U.S. property/casualty net asbestos losses are holding steady at $85 million. But that number could change in the future due to some big-time litigation variables, A.M. Best said in a new special report.

Those variables come, in part, from health problems relating to asbestos exposure, including mesothelioma and lung cancer. Alleged victims of both are increasingly suing for damage, and their health issues can take years to manifest, A.M. Best noted.

“In addition to the more traditional mesothelioma filings, the volume of lung cancer cases continues to grow as more attorneys seek to garner higher settlements in light of more successful suits (relative to past settlements),” A.M. Best said. “The number of such suits has grown significantly after years of declining case filings.”

As well, A.M. Best added that the increase of tobacco lung cancer cases in court and corresponding damages being awarded is influencing some expanded arguments in asbestos lawsuits.

“With more tobacco lung cancer cases going to court and more damages being awarded, asbestos plaintiffs are alleging that asbestos exposures are at least a contributing factor to lung cancer,” A.M. Best said.

A.M. Best noted that even a small increase in lung cancers caused by asbestos exposure could portent a big jump in lawsuits and liability cases.

“It has been alleged that if just 2-5 percent of new lung cancers are caused by asbestos exposure, that would translate into approximately 3,000 to 5,000 new cases per year,” A.M. Best said.

Adding to the likelihood of more asbestos-related legal issues, A.M. Best pointed out that some studies have identified a bigger chance of developing cancer in patients who have experienced both asbestos and tobacco. This trend won’t be clear for a while, however, considering how long it takes from asbestos exposure to develop of mesothelioma. If that’s the case, asbestos cases should still continue at a healthy clip, according to the report.

“It is likely that asbestos losses will continue unabated for many years,” A.M. Best said. “As a result, there could be upward pressure on A.M.Best’s ultimate industry loss estimates.”

A.M. Best said that total asbestos and environmental (A&E) losses increased in five of the past seven years (through year-end 2013), with 2008 and 2011 posting respective declines of 35 percent and 31 percent. On the other hand, A&E losses jumped by 16 percent in 2013, after rising modestly in 2012.
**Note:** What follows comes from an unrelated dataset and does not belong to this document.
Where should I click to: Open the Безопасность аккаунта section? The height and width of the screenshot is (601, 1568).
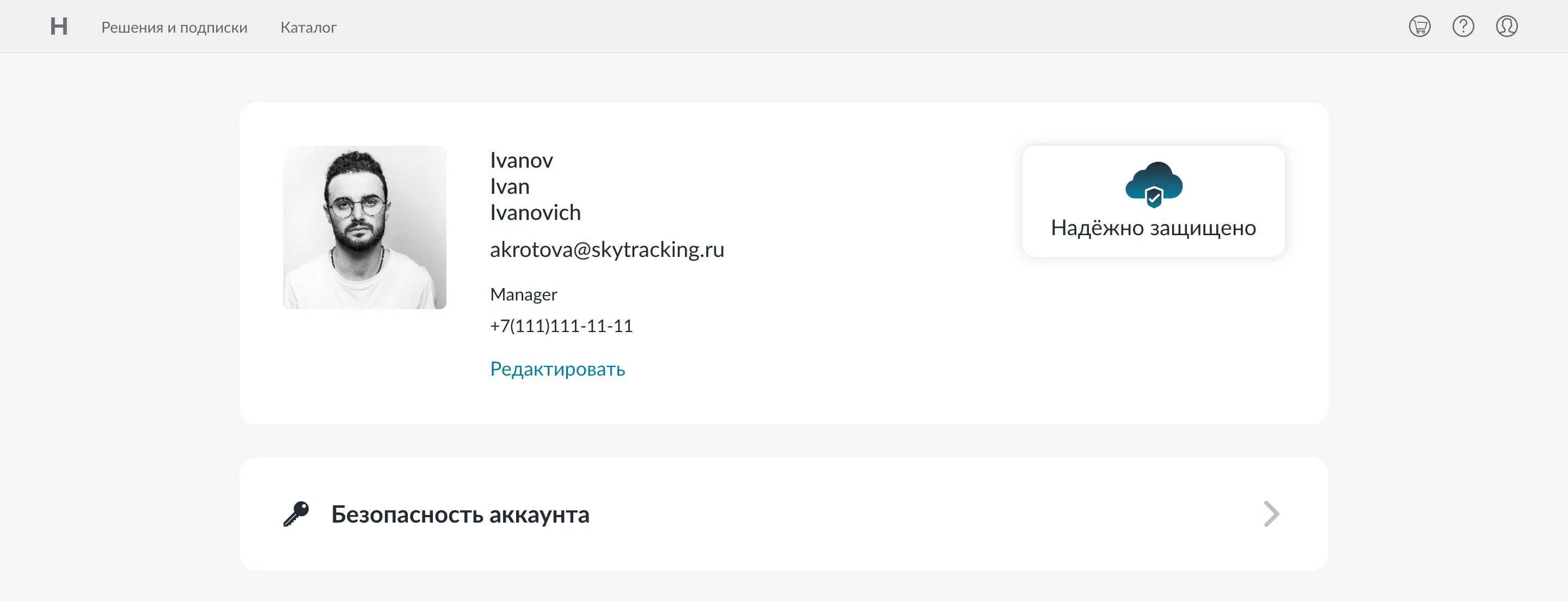point(460,514)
While net asbestos losses in U.S. property/casualty remain at $85 billion, net environmental losses are at an estimated $42 billion. By the end of 2013, the industry funded just over 90 percent of its aggregate asbestos and environmental exposures, leaving an unfunded liability of $6.7 billion for asbestos and $3.9 billion for environmental.

The vast majority of A&E losses stem from asbestos exposures, a trend that is consistent with previous years, A.M. Best said.